::: Entries shown :::

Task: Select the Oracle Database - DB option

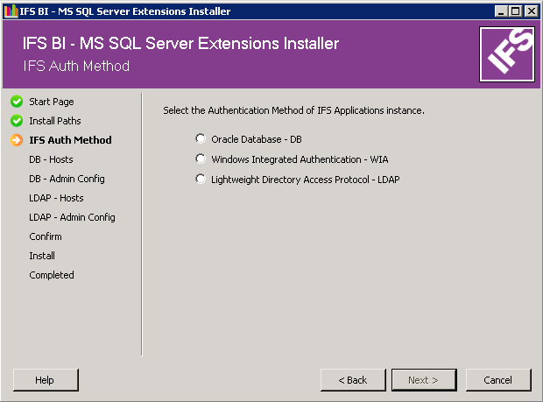Action: (x=201, y=139)
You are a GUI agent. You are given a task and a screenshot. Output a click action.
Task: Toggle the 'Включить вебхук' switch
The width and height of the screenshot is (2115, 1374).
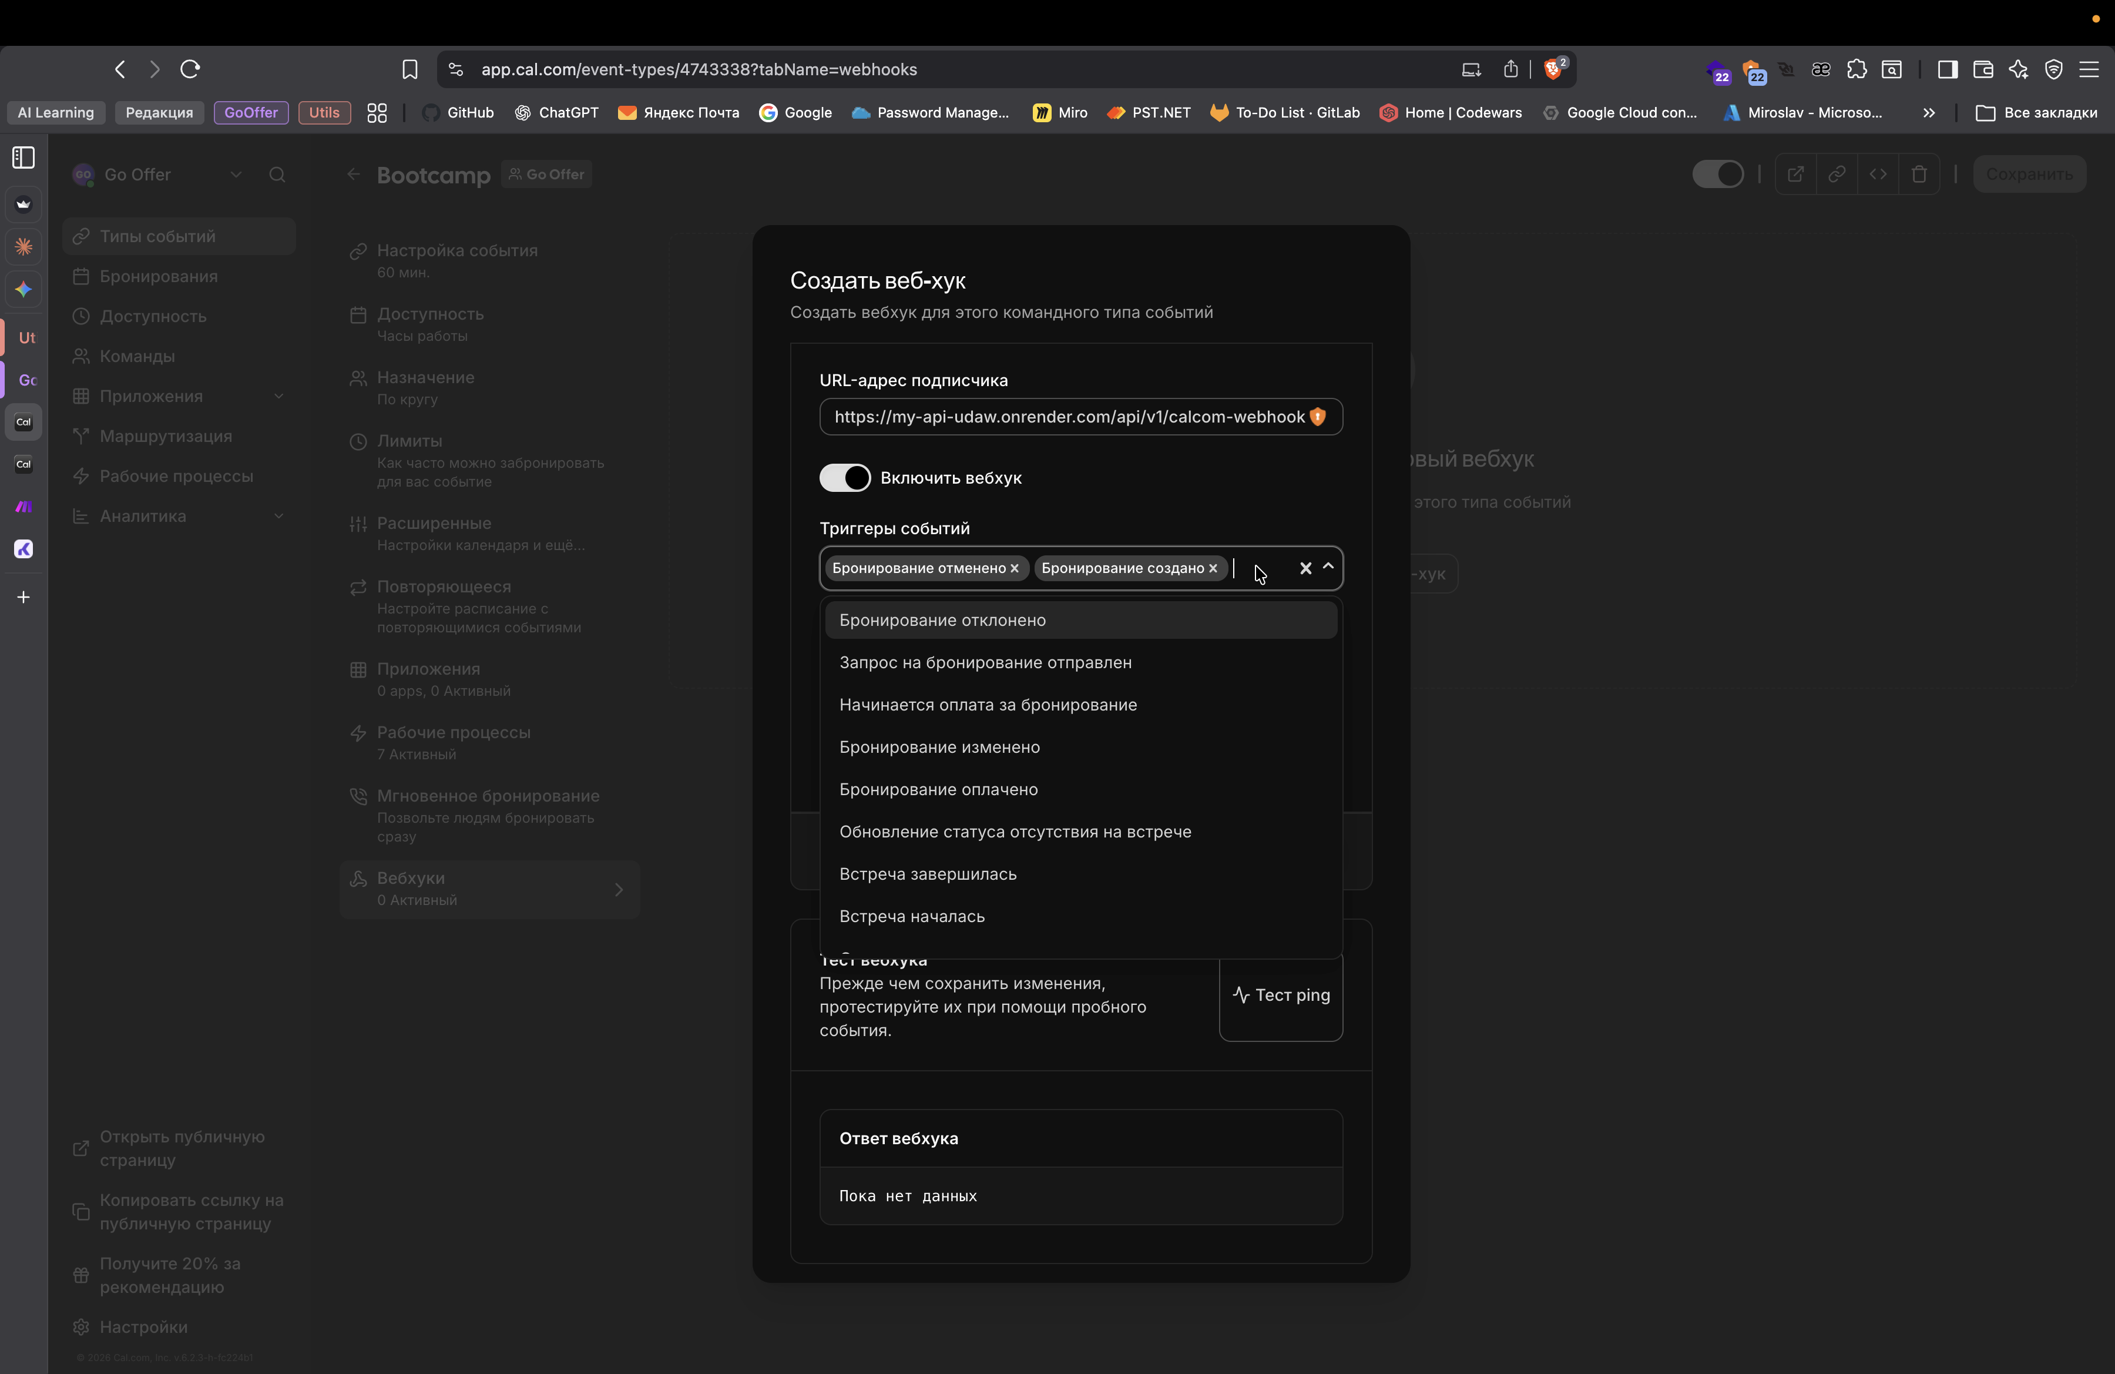point(844,478)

:::

## Exercise instructions
Copy the records above word for word, leaving the pictures out of your answer.

## Answer in full
Task: Select the Oracle Database - DB option

Action: (x=201, y=139)
You are a GUI agent. You are given a task and a screenshot. Output a click action.
Task: Toggle the 'Включить вебхук' switch
The width and height of the screenshot is (2115, 1374).
point(844,478)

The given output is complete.